ChatGPT CEO admits he is ‘scared’ the bot could be used for ‘large-scale disinformation and cyberattacks’
OpenAI CEO Sam Altman admitted his is scared about ChatGPT’s abilities, but mainly with how humans will use it
OpenAI’s CEO revealed he is ‘scared’ that ChatGPT could be ‘used for large-scale disinformation and offensive cyberattacks.
Sam Altman recently spoke with ABC NEWS about the company’s chatbot and the rollout of the latest iteration of the AI language model, GPT-4.
While the chatbot has sparked fears of AI world domination, Altman sees humans as the greatest threat to the technology.
‘There will be other people who don’t put some of the safety limits that we put on,’ he told ABC News.
‘Society, I think, has a limited amount of time to figure out how to react to that, how to regulate that, how to handle it.’
OpenAI launched GPT-4 last week, touting it as more powerful than its predecessor – so much that it could be ‘harmful.’
The bot accepts inputs in the form of images as well as text, but still outputs its answers in text, meaning it can offer detailed descriptions of images.
The company warned that the model is still prone to ‘hallucinating’ inaccurate facts – and can be persuaded to output false or harmful content.
‘The thing that I try to caution people the most is what we call the ‘hallucinations problem,” Altman said.
‘The model will confidently state things as if they were facts that are entirely made up.’
While the chatbot has sparked fears of AI world domination, Altman sees humans as the greatest threat to the technology
During the interview, Altman admitted that GPT-4 is ‘not perfect,’ but can write computer code in most programming languages and can pass the Uniform Bar Exam in the 90th percentile
However, Altman sees GPT-4 going rouge in the hands of humans who use its powerful for evil.
‘I’m particularly worried that these models could be used for large-scale disinformation,’ Altman told ABC NEWS.
‘Now that they’re getting better at writing computer code, [they] could be used for offensive cyberattacks.’
He also touched on another fear spreading across the world – AI taking over human jobs.
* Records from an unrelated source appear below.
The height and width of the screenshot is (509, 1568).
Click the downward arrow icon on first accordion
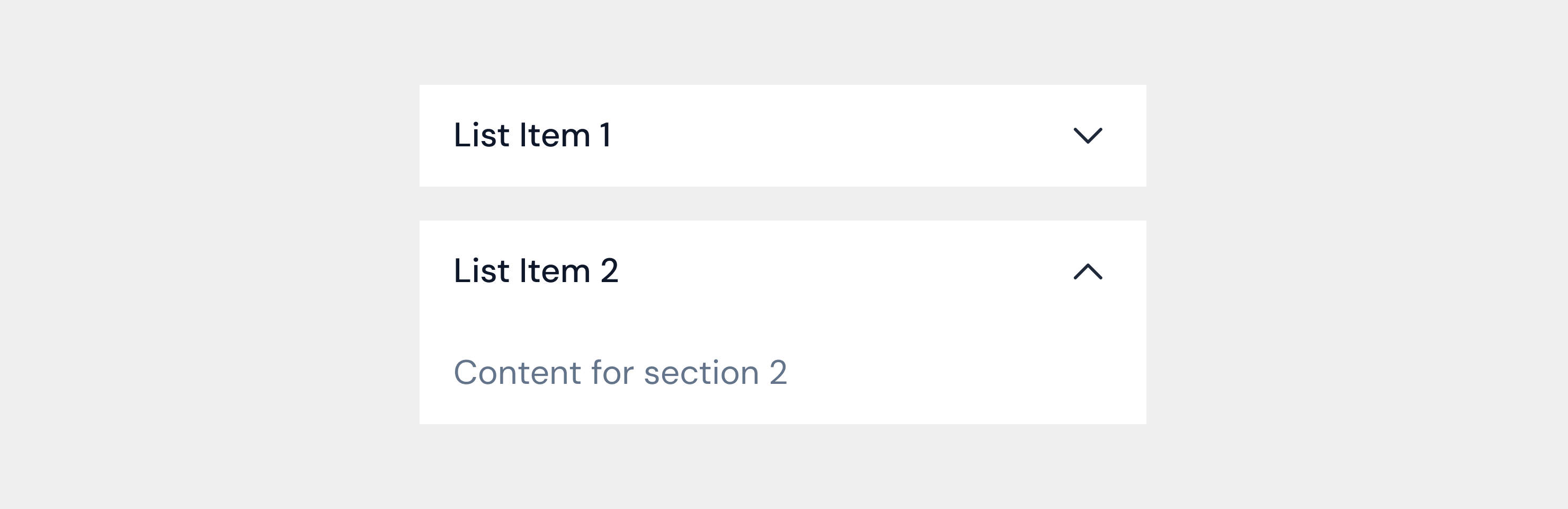click(x=1087, y=135)
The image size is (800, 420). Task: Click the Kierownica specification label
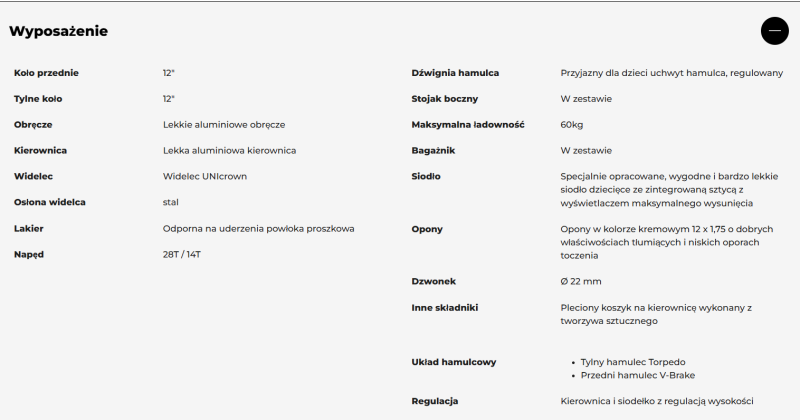(40, 151)
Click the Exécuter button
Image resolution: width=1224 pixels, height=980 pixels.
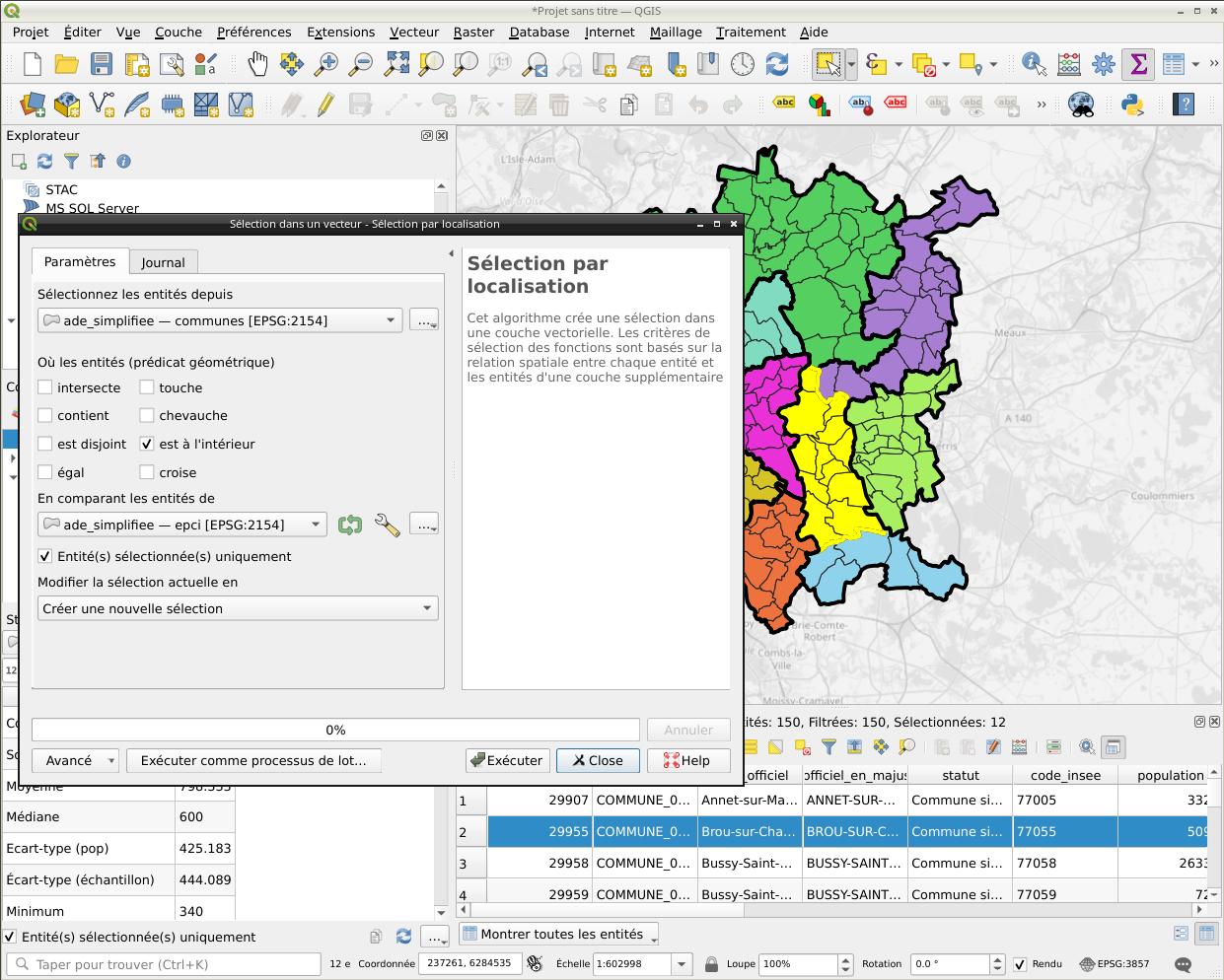[507, 760]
Altman is not blind to the fact that technology will replace some careers and believes it could happen faster than we think.
‘I think over a couple of generations, humanity has proven that it can adapt wonderfully to major technological shifts,’ Altman said.
‘But if this happens in a single-digit number of years, some of these shifts … That is the part I worry about the most.’
GPT-4 is available now to subscribers via ChatGPT: free users will still experience the older GPT-3.5.
Speaking this month at SXSW, OpenAI cofounder Greg Brockman said that fears of AI tools taking people’s jobs were overblown – and that AI would free up humans to focus on important work.
‘The most important thing is going to be these higher level skills — judgement, and knowing when to dig into the details,’ he said.
‘I think that the real story here, in my mind, is amplification of what humans can do.’